··· The data ···

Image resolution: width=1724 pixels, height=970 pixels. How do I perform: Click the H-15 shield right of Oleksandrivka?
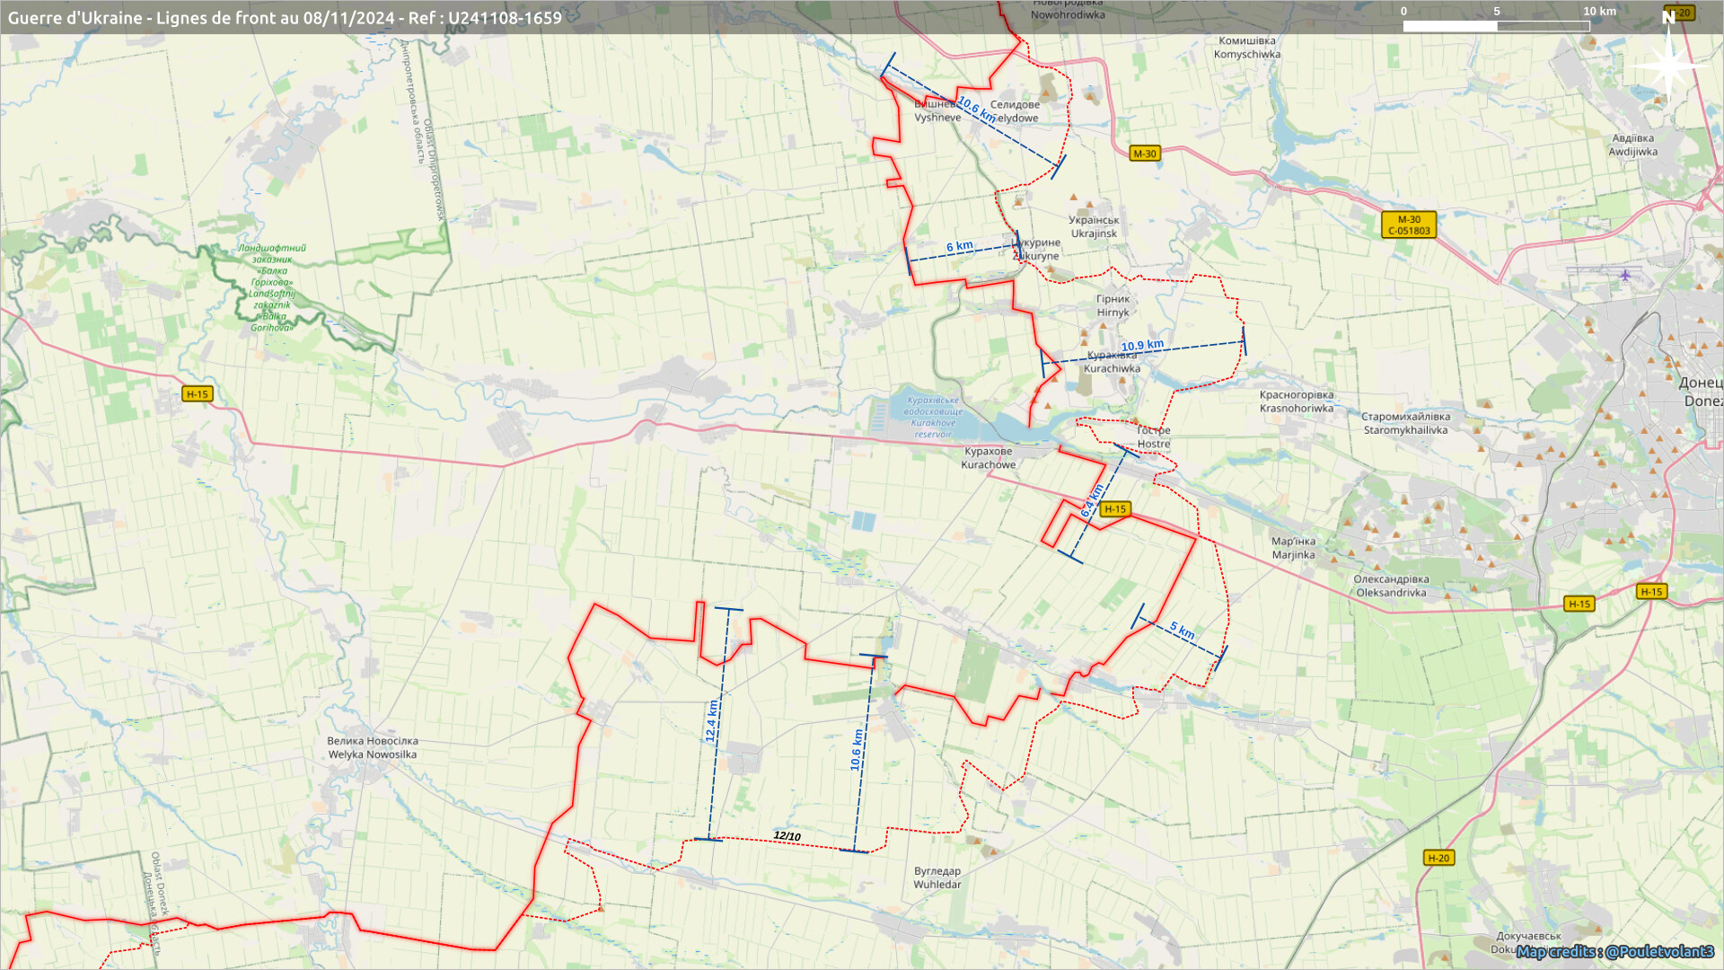(1579, 604)
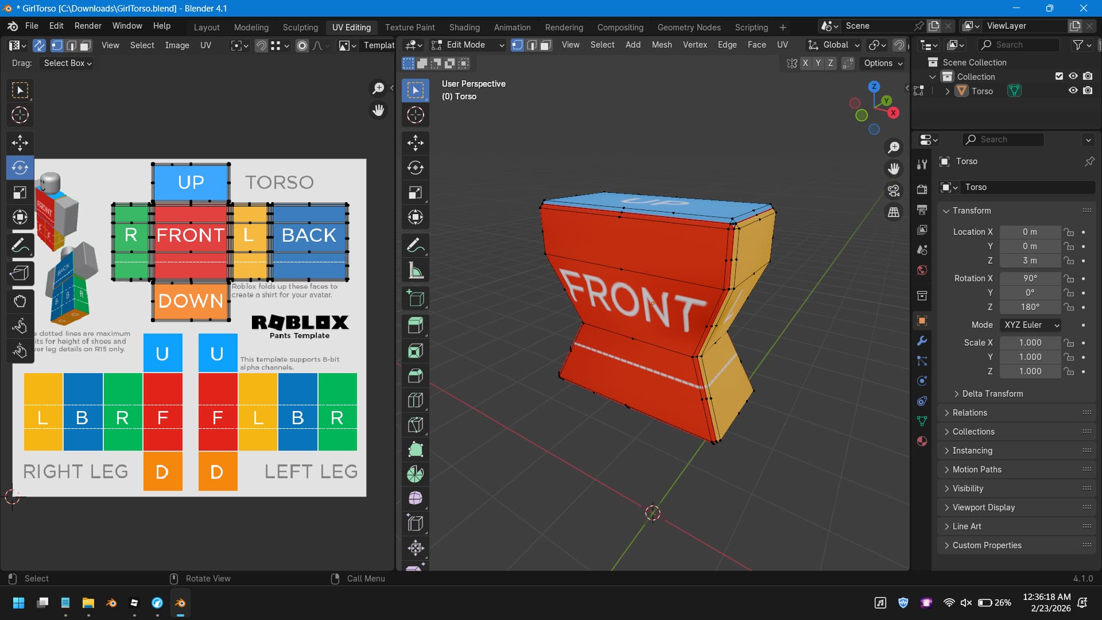Select the Grab tool in UV editor

click(x=20, y=301)
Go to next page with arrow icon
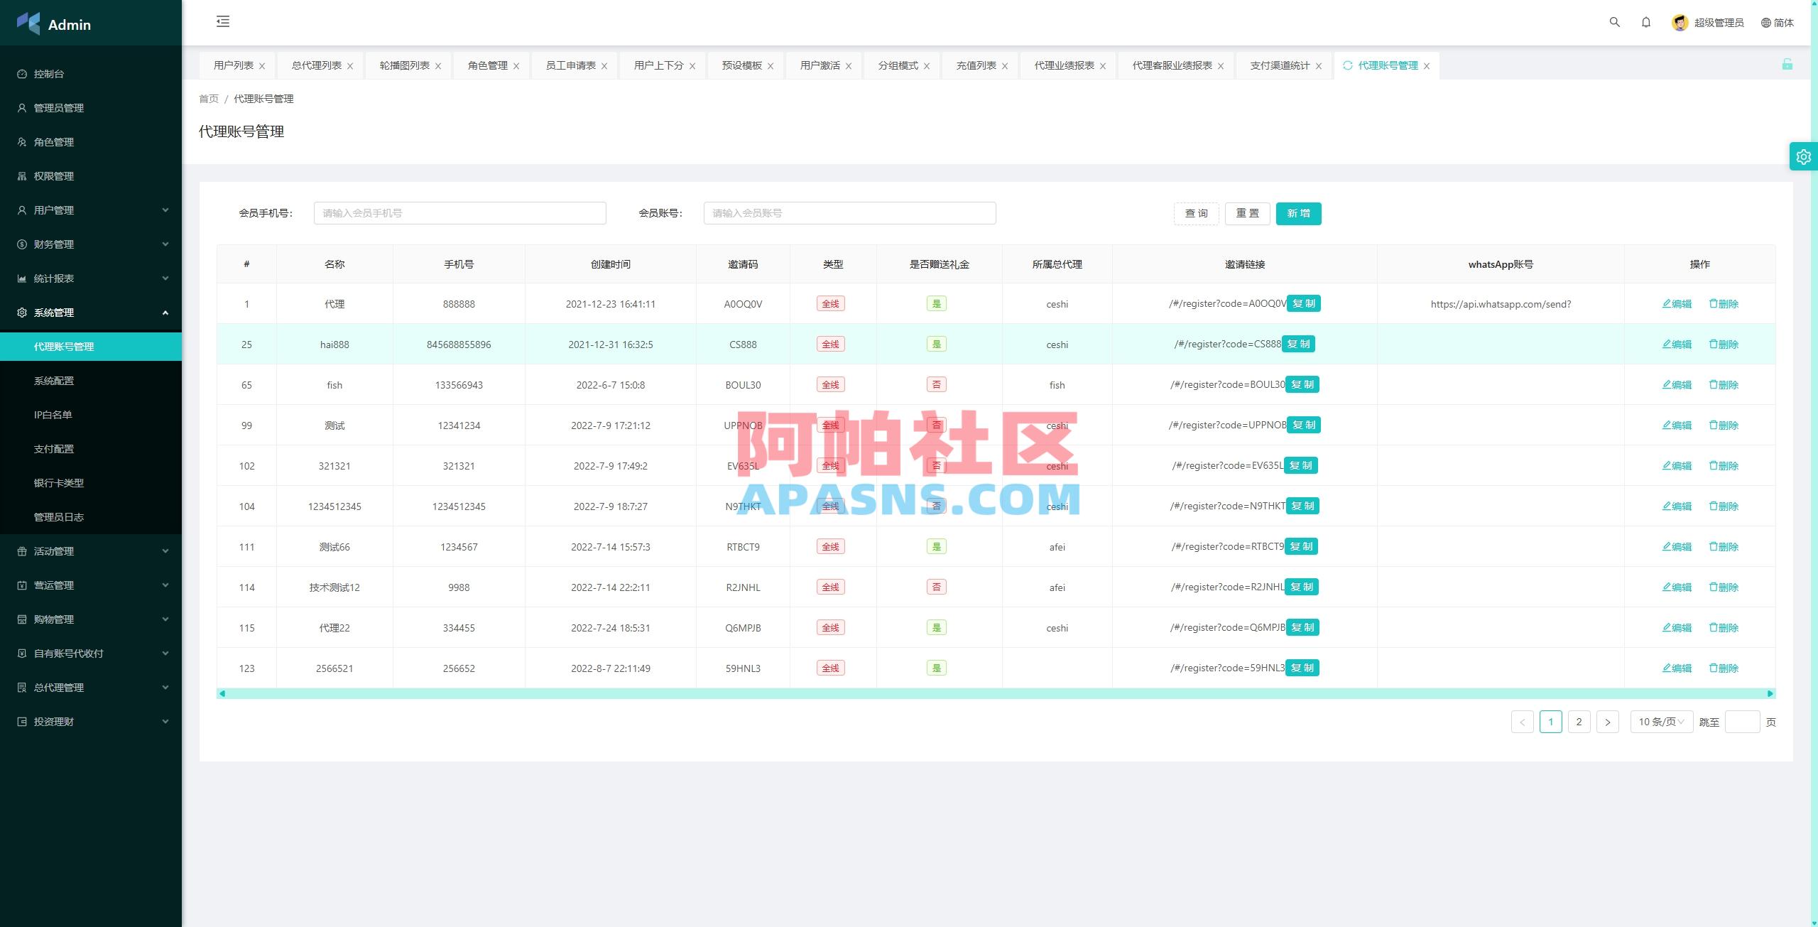Image resolution: width=1818 pixels, height=927 pixels. [x=1607, y=721]
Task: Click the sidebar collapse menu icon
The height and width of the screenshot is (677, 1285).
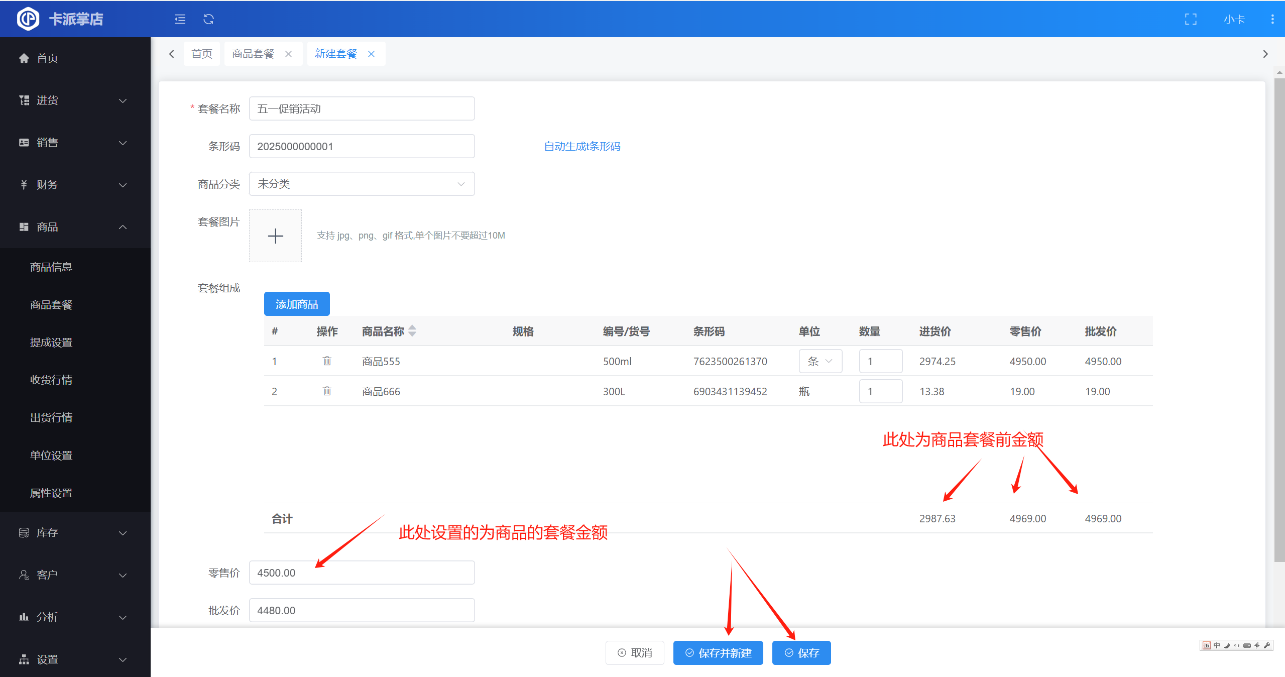Action: tap(180, 19)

···

### [Task instructions]
Make a word-for-word copy of the records above, excluding all pictures.

### [Exercise response]
Image resolution: width=1724 pixels, height=970 pixels. How do I perform: Click the H-15 shield right of Oleksandrivka?
(1579, 604)
Select the Grab tool in UV editor

click(x=20, y=301)
Go to next page with arrow icon
Image resolution: width=1818 pixels, height=927 pixels. [x=1607, y=721]
Task: Click the sidebar collapse menu icon
The height and width of the screenshot is (677, 1285).
Action: tap(180, 19)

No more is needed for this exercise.